Requests:
(a) Using the PredictHQ guide excerpt, explain in one to three sentences why observances, public holidays and school holidays are grouped as Non-Attendance-Based Events.
(b) Print the passage of the PredictHQ guide excerpt that begins at the words "<b>A How To" and stops after the words "- [Access Token](#access_token)".

Source excerpt:
_ _ _ _ _ _ _
Non-Attendance-Based Events are events with a start and end date, but are more fluid in impact, such as observances, public holidays and school holidays. This How to Series allows you to quickly extract the data (Part 1), explore the data (Part 2) and experiment with different aggregations (Part 3).

# Part 1 Data Engineering

<b>A How To Guide to extracting data from PredictHQ's Non-Attendance-Based Events data (public-holidays, observances and school-holidays). 

This notebook will guide you through how to extract Non-Attendance-Based Events for a location and time of your choice.

- [Setup](#setup)
- [Access Token](#access_token)
- [SDK Parameters](#setting_params) 
- [Query Unattended Events](#query_unattended_events)
- [Output DataFrame](#output_dataframe)
- [Appendix - Finding place_id](#appendix)


<a id='setup'></a>
# Setup


If using Google Colab uncomment the following code block.
_ _ _ _ _ _ _
Provided material:
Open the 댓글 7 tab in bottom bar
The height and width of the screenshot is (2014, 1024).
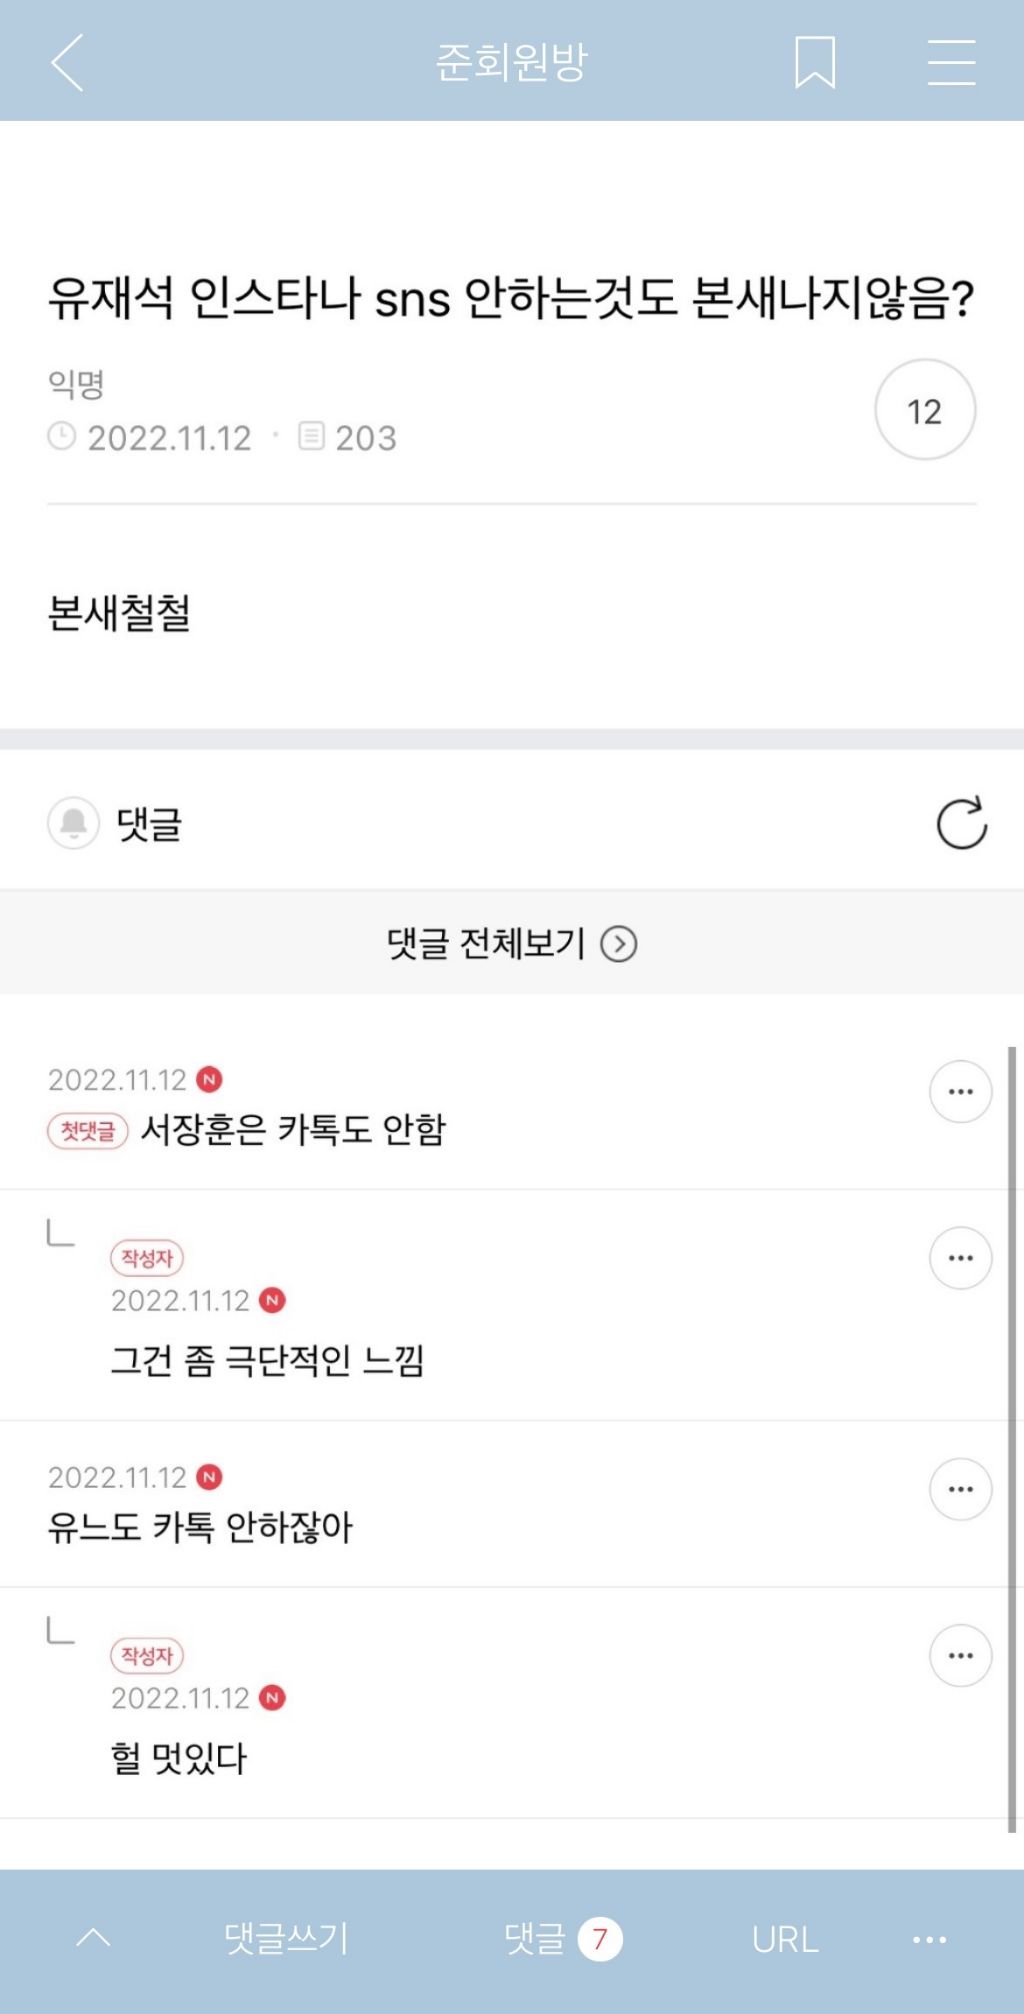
_ _ _ _ _ _ _
Solutions below:
(a) They are grouped this way because they are events with a start and end date but are more fluid in impact.

(b)
<b>A How To Guide to extracting data from PredictHQ's Non-Attendance-Based Events data (public-holidays, observances and school-holidays). 

This notebook will guide you through how to extract Non-Attendance-Based Events for a location and time of your choice.

- [Setup](#setup)
- [Access Token](#access_token)